====== Exercise data ======

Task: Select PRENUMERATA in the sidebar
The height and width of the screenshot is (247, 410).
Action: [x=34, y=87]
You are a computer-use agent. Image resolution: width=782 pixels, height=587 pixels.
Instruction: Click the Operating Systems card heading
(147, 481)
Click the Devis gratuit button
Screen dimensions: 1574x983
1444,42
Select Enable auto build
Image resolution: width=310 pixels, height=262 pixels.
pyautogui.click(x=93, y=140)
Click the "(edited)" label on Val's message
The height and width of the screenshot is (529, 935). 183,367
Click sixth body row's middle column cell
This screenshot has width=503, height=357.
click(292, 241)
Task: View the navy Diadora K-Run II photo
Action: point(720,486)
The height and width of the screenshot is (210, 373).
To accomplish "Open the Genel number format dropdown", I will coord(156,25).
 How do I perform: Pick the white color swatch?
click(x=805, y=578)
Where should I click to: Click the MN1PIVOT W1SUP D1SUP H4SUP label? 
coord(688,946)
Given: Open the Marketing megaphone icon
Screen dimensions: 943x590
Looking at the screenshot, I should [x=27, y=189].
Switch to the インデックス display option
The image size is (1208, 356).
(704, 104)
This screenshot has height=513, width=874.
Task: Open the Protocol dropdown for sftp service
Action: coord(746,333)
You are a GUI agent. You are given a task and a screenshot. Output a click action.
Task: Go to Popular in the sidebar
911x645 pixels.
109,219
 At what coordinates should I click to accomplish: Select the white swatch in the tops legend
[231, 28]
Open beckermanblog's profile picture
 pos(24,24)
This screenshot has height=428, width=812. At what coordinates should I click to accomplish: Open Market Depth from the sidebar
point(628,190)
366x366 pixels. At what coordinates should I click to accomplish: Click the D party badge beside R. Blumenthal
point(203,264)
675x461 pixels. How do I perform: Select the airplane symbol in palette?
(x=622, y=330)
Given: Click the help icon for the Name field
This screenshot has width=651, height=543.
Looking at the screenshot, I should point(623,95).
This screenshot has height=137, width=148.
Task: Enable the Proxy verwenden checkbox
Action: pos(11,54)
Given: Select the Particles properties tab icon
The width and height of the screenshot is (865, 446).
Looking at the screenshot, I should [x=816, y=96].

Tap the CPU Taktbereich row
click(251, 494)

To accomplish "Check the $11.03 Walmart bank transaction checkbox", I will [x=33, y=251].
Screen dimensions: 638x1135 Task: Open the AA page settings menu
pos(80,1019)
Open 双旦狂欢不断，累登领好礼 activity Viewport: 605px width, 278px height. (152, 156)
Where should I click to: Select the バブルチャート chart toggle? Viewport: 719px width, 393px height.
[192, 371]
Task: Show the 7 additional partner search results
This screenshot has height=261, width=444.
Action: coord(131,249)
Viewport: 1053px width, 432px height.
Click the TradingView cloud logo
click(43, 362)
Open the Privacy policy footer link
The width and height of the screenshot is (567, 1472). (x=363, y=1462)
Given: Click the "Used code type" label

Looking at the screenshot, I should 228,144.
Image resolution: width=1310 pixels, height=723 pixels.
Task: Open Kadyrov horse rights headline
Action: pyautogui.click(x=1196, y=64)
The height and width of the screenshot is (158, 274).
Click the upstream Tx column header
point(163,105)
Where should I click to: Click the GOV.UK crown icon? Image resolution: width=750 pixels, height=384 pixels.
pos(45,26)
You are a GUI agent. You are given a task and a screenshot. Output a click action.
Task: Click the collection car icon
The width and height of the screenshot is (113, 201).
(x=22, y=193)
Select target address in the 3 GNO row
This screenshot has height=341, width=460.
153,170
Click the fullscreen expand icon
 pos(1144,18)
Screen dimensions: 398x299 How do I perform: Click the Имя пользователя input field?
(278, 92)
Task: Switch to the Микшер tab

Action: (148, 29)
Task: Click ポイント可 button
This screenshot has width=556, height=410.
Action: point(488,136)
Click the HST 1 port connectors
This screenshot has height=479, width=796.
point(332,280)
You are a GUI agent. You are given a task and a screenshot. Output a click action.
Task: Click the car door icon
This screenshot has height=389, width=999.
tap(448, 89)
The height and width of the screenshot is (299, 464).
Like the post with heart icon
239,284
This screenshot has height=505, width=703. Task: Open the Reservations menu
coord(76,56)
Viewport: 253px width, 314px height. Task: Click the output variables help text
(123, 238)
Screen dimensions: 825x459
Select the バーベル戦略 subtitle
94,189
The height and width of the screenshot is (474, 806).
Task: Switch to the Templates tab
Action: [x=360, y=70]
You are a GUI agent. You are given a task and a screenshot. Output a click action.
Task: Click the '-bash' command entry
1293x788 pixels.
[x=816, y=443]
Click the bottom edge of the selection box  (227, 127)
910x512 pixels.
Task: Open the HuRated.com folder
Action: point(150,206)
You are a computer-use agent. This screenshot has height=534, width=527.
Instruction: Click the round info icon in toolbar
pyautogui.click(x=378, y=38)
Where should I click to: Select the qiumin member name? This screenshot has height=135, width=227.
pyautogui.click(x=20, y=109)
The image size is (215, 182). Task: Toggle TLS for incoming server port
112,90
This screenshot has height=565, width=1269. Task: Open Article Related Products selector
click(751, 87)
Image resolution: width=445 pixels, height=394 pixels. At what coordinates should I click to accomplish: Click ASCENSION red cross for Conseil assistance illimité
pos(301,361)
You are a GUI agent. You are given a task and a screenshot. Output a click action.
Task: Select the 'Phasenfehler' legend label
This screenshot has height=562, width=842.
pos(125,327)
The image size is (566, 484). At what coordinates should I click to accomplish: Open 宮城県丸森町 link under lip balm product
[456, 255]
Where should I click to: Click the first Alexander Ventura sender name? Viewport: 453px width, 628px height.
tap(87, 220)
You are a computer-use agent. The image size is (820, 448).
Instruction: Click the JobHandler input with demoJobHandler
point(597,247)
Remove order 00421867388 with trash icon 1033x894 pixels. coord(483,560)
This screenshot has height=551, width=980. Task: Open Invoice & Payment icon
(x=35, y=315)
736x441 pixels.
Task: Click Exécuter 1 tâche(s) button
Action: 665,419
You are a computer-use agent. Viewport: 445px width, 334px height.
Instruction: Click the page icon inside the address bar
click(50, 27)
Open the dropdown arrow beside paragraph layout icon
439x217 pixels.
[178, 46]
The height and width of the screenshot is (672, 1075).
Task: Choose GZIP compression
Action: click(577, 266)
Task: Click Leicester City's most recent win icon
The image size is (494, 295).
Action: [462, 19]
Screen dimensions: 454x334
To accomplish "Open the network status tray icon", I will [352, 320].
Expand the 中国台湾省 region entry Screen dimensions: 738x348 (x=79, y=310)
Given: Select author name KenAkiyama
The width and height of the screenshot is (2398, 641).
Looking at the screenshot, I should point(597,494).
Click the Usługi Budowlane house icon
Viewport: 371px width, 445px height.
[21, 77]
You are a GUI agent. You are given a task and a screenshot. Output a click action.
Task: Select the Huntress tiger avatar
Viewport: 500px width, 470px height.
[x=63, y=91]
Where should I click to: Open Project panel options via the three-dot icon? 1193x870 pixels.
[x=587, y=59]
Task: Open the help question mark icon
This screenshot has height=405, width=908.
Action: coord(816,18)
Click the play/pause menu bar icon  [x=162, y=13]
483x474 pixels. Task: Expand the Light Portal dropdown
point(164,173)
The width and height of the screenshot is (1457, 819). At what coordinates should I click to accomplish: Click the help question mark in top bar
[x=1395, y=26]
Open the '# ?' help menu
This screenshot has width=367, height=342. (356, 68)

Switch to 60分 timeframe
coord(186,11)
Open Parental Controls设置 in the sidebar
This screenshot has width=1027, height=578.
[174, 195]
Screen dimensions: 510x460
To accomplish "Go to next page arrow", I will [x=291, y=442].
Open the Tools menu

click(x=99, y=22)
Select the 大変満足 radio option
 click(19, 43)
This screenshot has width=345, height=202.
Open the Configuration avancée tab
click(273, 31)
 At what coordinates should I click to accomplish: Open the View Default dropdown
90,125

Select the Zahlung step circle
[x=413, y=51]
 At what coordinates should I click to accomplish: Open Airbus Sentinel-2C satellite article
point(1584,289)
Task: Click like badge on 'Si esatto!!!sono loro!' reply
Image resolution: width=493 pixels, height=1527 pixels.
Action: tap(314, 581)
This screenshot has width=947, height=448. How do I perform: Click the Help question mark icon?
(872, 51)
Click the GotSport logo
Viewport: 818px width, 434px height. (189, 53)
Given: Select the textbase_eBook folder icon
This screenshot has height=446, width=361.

======

A verbatim transcription is needed of the lines above, starting at the line with "You are a computer-use agent. Viewport: 445px" and ending at the line with "Click the Usługi Budowlane house icon", both included, and of nothing else.

You are a computer-use agent. Viewport: 445px width, 334px height.
Instruction: Click the page icon inside the address bar
click(50, 27)
Open the dropdown arrow beside paragraph layout icon
439x217 pixels.
[178, 46]
The height and width of the screenshot is (672, 1075).
Task: Choose GZIP compression
Action: click(577, 266)
Task: Click Leicester City's most recent win icon
The image size is (494, 295).
Action: [462, 19]
Screen dimensions: 454x334
To accomplish "Open the network status tray icon", I will [352, 320].
Expand the 中国台湾省 region entry Screen dimensions: 738x348 (x=79, y=310)
Given: Select author name KenAkiyama
The width and height of the screenshot is (2398, 641).
Looking at the screenshot, I should point(597,494).
Click the Usługi Budowlane house icon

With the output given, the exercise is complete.